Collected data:
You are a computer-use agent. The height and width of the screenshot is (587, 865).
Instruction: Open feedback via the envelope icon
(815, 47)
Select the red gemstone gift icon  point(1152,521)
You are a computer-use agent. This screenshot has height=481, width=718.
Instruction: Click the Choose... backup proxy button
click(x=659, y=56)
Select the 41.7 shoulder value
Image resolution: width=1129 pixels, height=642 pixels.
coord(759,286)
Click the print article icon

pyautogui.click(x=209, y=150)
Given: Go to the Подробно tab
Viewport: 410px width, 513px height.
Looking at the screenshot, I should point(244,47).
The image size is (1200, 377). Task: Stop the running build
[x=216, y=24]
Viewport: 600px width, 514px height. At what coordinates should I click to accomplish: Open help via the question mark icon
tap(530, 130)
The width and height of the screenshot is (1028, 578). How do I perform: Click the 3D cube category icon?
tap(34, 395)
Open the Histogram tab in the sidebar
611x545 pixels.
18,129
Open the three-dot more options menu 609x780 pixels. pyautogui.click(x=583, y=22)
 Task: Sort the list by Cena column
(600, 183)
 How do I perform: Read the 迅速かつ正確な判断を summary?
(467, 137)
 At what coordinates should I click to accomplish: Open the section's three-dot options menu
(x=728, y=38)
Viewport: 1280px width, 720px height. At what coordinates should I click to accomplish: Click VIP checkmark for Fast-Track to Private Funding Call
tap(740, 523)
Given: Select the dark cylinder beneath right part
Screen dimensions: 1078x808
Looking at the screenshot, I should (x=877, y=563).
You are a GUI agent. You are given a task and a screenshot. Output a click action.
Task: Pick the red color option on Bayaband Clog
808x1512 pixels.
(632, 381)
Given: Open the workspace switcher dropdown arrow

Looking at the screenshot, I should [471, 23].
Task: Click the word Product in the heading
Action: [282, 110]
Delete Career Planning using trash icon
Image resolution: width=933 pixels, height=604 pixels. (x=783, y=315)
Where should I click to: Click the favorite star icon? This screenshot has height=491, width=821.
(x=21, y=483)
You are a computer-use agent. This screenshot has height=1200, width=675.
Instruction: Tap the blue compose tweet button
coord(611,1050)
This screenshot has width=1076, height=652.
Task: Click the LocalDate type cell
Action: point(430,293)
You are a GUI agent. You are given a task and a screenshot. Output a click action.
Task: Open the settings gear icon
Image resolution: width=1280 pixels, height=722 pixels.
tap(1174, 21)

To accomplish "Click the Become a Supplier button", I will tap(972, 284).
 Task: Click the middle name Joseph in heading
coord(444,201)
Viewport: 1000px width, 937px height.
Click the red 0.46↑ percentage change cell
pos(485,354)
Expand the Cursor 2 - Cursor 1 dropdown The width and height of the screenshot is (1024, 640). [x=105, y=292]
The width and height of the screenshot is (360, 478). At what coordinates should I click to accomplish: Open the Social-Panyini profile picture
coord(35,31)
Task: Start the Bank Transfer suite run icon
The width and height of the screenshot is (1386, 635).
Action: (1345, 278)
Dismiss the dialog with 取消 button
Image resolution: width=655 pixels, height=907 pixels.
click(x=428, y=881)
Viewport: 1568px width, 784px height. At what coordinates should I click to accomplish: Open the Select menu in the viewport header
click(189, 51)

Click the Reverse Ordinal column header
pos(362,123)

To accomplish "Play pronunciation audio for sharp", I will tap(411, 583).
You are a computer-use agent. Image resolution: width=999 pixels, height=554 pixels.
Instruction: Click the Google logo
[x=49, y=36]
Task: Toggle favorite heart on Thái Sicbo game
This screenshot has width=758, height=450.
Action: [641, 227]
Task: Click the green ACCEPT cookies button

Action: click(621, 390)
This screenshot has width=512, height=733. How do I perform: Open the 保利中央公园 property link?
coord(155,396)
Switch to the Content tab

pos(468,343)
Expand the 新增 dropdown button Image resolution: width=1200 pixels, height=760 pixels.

To do: Filter the data, keeping only the lines that contain "will".

Your response:
To accomplish "Click the Become a Supplier button", I will tap(972, 284).
To accomplish "Play pronunciation audio for sharp", I will tap(411, 583).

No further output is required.